My foray into owning an impractical car has been an expensive yet surprisingly fun experience.  My racing green Lotus Elise is a glorified street legal go-cart.  It’s so much fun to drive!

My CarWith a Lotus, the journey has become more important than the destination.  Jenny, my co-pilot and navigator in life and on the road, always finds the best curvy two lanes to drive on.  Our date nights are often precluded by great drives with the top down, feeling the rush of the wind and the roar of the engine, as we hug the deserted country roads.  Long gone are trips on the semi clustered interstates, littered with tolls and asshole drivers.

I take pride in owing this little exotic, it’s surely no Ferrari or Porsche but it’s my piece of fiberglass, aluminum and plastic, that won’t be traded sold or neglected.  I’ve never owned a car like it and I probably won’t again, so it gets pampered.  He’s my garage king.  :-]

Yes my car is a guy, named after the emerald ring Barahir in J.R.R. Tolkien’s Middle Earth.

I can’t count how many times I’ve had to open my car door.   Well my little Lotus has opened a few doors for me.  I’ve met a plethora of good people whom I’d never have crossed paths with in life.  Guys like Moto44, SwingLo, Gunpilot and !Me from the Lotus Talk forum.  Then there are the fine young chaps and ladies from the Illinois Flat Land British Car Club, and the guys who keep these cars running and looking great like T.J. from the FVMC, Chuck over at C.A.R.S. and even the ‘Junkman‘, who knows more about detailing a car than I do about watercolor painting, which reminds me.

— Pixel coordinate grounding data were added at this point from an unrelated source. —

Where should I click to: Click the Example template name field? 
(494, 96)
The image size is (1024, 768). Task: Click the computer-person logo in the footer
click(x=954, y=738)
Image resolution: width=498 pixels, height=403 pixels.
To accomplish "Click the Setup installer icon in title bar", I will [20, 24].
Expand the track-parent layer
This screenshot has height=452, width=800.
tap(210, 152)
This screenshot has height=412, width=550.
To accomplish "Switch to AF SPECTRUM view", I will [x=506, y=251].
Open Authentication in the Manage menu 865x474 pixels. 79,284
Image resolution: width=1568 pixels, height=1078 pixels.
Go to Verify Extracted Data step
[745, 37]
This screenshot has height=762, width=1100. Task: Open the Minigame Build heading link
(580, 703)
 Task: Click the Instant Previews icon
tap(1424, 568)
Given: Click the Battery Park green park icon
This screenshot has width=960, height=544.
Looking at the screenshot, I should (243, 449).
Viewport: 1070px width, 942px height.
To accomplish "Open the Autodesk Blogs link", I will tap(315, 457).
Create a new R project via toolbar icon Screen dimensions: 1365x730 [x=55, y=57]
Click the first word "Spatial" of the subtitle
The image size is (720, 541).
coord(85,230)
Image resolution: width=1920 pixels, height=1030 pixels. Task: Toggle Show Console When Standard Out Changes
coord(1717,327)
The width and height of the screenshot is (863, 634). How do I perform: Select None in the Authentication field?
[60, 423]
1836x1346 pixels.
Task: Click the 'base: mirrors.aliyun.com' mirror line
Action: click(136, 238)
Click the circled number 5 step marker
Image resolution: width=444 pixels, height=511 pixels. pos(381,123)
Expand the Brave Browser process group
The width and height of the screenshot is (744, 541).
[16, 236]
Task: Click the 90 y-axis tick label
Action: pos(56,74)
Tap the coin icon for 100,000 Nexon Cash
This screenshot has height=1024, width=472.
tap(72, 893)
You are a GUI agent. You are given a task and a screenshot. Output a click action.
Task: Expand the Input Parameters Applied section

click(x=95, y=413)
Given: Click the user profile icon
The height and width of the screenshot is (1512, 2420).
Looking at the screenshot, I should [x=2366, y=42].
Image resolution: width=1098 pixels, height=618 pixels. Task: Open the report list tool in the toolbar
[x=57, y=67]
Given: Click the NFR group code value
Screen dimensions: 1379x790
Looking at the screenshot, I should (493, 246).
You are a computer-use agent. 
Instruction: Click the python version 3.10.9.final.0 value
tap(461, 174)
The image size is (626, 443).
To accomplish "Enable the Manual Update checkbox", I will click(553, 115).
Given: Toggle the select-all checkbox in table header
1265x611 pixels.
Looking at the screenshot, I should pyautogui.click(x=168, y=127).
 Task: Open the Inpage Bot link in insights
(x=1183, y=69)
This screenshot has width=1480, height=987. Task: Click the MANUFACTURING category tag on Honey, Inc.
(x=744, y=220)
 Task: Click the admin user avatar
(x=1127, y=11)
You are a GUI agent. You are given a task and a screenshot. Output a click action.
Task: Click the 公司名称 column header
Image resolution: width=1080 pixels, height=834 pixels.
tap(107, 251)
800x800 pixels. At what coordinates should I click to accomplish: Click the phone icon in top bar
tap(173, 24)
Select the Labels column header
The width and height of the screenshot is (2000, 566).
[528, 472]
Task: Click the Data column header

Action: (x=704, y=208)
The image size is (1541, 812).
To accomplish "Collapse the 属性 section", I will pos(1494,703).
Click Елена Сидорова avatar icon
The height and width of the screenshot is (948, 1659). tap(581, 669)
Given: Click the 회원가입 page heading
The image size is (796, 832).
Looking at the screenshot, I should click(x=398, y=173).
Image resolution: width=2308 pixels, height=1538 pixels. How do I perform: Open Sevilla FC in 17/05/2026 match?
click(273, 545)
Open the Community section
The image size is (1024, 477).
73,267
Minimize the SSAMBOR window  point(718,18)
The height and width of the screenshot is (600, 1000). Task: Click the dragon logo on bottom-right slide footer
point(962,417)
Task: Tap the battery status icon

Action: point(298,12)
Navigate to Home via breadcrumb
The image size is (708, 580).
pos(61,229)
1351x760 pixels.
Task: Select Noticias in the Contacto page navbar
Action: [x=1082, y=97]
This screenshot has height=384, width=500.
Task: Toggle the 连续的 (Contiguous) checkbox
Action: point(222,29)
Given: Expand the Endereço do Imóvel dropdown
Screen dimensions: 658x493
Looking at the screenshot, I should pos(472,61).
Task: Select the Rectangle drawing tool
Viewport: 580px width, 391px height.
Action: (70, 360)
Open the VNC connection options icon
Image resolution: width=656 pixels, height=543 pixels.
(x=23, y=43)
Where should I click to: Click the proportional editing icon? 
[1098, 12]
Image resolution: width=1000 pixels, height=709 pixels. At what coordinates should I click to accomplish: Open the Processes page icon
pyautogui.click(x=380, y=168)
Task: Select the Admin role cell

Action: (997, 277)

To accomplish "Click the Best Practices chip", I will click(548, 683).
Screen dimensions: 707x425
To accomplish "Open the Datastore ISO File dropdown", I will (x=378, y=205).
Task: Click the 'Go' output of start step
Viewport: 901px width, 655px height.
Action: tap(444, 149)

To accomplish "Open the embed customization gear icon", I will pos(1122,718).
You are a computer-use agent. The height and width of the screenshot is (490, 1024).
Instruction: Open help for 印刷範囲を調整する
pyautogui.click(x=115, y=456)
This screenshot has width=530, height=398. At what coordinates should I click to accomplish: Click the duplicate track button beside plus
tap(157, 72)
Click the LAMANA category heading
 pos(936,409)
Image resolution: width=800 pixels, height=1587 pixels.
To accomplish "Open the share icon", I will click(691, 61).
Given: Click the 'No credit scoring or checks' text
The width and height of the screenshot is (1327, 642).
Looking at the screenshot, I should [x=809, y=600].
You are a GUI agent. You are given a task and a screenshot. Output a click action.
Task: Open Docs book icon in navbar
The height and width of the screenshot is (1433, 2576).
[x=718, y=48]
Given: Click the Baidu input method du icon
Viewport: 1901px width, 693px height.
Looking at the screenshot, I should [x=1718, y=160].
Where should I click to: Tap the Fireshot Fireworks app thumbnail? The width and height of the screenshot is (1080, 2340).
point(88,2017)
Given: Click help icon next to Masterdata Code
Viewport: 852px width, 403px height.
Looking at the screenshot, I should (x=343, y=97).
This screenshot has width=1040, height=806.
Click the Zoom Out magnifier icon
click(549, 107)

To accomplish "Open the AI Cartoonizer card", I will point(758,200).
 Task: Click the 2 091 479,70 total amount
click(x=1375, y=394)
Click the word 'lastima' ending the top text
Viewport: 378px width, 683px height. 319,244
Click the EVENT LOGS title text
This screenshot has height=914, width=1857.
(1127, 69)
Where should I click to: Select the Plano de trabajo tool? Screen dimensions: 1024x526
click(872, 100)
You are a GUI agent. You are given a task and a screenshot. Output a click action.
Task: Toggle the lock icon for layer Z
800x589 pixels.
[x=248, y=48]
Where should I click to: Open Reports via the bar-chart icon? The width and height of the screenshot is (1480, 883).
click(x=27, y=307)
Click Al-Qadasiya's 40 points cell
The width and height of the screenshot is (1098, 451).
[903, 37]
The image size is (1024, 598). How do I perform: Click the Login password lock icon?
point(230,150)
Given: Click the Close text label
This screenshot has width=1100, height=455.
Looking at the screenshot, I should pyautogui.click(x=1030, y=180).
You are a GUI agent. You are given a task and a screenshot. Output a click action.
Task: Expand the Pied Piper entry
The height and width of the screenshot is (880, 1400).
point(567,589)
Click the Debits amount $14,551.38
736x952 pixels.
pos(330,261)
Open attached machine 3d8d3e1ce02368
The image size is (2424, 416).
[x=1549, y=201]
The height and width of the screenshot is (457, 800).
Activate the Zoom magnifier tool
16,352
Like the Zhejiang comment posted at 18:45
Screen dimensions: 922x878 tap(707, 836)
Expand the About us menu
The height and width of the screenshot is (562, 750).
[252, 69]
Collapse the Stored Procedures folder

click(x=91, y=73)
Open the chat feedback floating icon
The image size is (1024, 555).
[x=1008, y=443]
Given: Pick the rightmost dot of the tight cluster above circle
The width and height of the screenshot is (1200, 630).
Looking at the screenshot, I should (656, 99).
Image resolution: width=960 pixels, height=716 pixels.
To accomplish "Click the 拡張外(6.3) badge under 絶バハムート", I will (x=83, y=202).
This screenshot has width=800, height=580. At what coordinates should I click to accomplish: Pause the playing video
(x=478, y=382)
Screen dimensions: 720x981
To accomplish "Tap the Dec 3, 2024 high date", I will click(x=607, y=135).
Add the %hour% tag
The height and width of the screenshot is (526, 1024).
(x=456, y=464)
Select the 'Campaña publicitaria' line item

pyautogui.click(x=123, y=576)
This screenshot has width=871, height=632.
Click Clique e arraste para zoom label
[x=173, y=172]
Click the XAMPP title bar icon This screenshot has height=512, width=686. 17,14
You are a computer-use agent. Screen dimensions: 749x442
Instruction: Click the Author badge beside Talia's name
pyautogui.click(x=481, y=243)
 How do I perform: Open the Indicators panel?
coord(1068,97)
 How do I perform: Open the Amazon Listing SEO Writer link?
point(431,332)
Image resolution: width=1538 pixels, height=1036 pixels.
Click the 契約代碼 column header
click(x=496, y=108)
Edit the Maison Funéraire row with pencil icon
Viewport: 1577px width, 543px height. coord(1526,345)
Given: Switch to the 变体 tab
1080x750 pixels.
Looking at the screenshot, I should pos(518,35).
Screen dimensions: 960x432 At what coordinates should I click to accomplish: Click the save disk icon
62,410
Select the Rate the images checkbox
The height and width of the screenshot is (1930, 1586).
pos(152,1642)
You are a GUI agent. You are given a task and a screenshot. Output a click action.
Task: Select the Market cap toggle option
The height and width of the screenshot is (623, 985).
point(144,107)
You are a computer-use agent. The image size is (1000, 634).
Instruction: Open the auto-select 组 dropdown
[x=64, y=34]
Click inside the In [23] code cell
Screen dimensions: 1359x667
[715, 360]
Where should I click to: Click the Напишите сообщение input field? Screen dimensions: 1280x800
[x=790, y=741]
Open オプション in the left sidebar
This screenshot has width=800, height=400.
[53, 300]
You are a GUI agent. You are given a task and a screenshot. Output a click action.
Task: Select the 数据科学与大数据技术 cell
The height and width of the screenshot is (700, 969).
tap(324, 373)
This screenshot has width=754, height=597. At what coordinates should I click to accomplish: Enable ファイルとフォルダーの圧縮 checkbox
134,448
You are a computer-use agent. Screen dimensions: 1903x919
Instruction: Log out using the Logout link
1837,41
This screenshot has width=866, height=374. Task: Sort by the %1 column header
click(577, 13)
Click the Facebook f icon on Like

It just so happens that my home town Bloomington IL,  is hosting the Champagne British Car Festival (May 31-June 2) and an art show themed around British cars!  Come June, while I’m showing off my paintings inside the historic David Davis Mansion, my Lotus will be parked out on the lawn, soaking up some sun and giving others the opportunity to see these rare vehicles.

I really have come to appreciate the Lotus Talk community.  The wealth of knowledge there about Lotus cars is unsurpassed.  Everyone shares and seems willing to exchange ideas, answer questions and talk about their car experiences.  So after mingling around for about a year usually asking way more noob questions than I could ever answer, I reached out and asked if anyone was willing to submit their car photos for me to use as reference for painting some new original art.  I was overwhelmed with hundreds of photos, more than I could ever paint in a lifetime.  All of the guys were excited about the prospect of a professional artist painting their ride. The best thing is, for the first time on that forum, I’m an expert at something.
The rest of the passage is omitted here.